From: Phillips, Addison <addison@amazon.com>
Date: Mon, 14 Jul 2008 08:49:19 -0700
To: Felix Sasaki <fsasaki@w3.org>, Axel Polleres <axel.polleres@deri.org>
CC: Ivan Herman <ivan@w3.org>, Jie Bao <baojie@cs.rpi.edu>, "public-owl-wg@w3.org" <public-owl-wg@w3.org>, "public-i18n-core-comments@w3.org" <public-i18n-core@w3.org>, "public-rif-comments@w3.org" <public-rif-comments@w3.org>, Boris Motik <boris.motik@comlab.ox.ac.uk>
Message-ID: <4D25F22093241741BC1D0EEBC2DBB1DA013BD2AF9A@EX-SEA5-D.ant.amazon.com>

> >
> > Felix Sasaki wrote:
>
> That is, for the language tags "art-lojban" and "jbo" there is no
> hierarchy. The language tags express the same language.

However: it is always permitted to treat these two tags as being different. BCP 47 defines two classes of conformance (well-formed and validating). Validating language tag processors may canonicalize deprecated tags into their preferred form before matching, but this isn't required. Most specifications are "well-formed" and not "validating" anyway: none of the matching schemes in BCP 47 are validating (some aren't even "well-formed").

>
> That is, Mandarine Chinese could be tagged as "zh-cmn" or "cmn" or
> "zh.
> Again you have no clear "length to hierarchy" relation.

This isn't quite accurate. "zh" doesn't mean "Mandarin Chinese". It only means Chinese. This doesn't mean that some content in Mandarin can't be tagged with it--quite the contrary--but that this doesn't necessarily enter into tag processing.

The problem here is that language tag matching/selection/etc. is really quite simplistic. It is based solely on (case-insensitive) string matching, with no recourse to the registry, the ABNF, or anything else. If you know the tag's structure, you can use it to your advantage, since the tag's structure was designed to help you do various operations in a useful manner (such as selecting all tags with a given script or a given region).

However, we often struggle with it in XML contexts because attribute matching is usually Boolean all-or-nothing matching rather than looking for the trailing hyphen. OWL has a predilection to this kind of matching, since, by design, it is about "is-a" relationships that exactly match strings.
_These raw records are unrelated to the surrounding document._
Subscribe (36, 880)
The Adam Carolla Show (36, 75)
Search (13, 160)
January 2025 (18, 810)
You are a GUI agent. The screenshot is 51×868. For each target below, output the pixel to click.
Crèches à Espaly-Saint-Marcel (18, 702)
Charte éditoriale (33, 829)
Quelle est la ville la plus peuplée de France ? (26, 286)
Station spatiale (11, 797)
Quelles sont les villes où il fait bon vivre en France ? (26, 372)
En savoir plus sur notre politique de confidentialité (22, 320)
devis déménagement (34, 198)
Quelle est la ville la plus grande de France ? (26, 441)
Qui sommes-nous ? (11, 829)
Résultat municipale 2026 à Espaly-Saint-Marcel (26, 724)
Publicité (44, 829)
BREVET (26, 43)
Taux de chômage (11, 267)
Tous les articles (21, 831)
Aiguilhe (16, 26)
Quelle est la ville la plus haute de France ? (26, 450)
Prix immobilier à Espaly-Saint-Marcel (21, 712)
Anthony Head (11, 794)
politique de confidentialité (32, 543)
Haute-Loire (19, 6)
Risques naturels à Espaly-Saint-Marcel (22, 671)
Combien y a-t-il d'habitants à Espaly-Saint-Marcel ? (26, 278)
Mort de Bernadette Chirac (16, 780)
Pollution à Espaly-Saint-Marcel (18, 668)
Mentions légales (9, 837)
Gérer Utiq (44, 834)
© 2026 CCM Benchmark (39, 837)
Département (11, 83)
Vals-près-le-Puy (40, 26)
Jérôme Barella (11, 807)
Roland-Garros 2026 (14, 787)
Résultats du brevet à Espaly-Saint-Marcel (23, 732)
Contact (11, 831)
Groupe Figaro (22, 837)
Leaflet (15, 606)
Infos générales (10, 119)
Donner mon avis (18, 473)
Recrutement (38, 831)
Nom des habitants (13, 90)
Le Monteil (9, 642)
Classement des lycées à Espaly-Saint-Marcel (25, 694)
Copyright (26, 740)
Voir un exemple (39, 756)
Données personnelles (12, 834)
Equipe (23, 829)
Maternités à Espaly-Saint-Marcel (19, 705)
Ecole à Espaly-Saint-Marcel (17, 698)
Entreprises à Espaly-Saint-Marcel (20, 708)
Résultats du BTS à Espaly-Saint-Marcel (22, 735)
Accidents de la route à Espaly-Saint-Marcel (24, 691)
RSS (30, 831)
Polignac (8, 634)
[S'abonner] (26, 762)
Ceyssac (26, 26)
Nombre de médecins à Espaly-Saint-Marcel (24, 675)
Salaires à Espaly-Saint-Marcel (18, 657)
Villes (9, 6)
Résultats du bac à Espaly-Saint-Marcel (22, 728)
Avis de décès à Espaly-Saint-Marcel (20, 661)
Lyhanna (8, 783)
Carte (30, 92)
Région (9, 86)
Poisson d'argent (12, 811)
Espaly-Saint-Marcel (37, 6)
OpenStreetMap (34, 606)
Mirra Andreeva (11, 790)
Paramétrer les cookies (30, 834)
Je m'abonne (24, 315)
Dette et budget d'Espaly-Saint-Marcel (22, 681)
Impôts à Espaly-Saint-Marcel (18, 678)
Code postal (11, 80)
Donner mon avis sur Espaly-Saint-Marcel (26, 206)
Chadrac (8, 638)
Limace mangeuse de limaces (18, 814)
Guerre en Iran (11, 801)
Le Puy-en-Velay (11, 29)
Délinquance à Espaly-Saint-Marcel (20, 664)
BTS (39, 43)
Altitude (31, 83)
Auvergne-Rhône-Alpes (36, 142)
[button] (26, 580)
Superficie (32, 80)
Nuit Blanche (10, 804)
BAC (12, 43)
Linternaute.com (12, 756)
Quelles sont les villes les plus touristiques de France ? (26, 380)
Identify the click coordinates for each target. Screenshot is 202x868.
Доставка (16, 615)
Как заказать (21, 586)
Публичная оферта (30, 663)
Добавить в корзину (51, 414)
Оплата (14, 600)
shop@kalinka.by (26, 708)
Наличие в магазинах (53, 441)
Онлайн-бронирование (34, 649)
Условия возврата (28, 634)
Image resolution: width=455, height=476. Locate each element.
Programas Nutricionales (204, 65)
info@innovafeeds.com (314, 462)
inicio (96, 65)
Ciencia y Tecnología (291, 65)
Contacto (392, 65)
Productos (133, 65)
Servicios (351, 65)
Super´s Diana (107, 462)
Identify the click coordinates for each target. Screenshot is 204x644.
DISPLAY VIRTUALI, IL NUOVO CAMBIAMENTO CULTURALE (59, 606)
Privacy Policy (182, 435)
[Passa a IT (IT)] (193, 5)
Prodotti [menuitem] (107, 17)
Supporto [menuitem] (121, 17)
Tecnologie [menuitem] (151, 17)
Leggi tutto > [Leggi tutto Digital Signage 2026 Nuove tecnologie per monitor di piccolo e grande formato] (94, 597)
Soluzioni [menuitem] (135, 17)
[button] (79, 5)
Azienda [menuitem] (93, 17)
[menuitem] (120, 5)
This suggests to me that language tags would most easily be implemented by using Basic Filtering from RFC 4647. That is, the language tag in an "internationalizedString" matches a given request iff the request is an exact prefix (where the next character is a hyphen or end of string) of the value.

That is:

  LanguageAssertion { hasLanguage "de" }

Would match:

  "gruß dich"^^lang:de
  "gruß dich"^^lang:de-AT
  "gruß dich"^^lang:de-1901
  "gruß dich"^^lang:de-AT-1901
  ... usw...

But not:

  "whoa"^^lang:del  # a string in the Delaware language; whoa isn't actually probably a word
  "bonjour"^^"lang:fr
  ... etc...

This addresses the "macrolanguage problem". People would have to know to construct certain kinds of queries to work around the multiplicity of tag formats. But I don't think that is OWL's problem particularly.

Hope this helps.

Addison

Addison Phillips
Globalization Architect -- Lab126

Internationalization is not a feature.
It is an architecture.

Received on Monday, 14 July 2008 15:50:02 UTC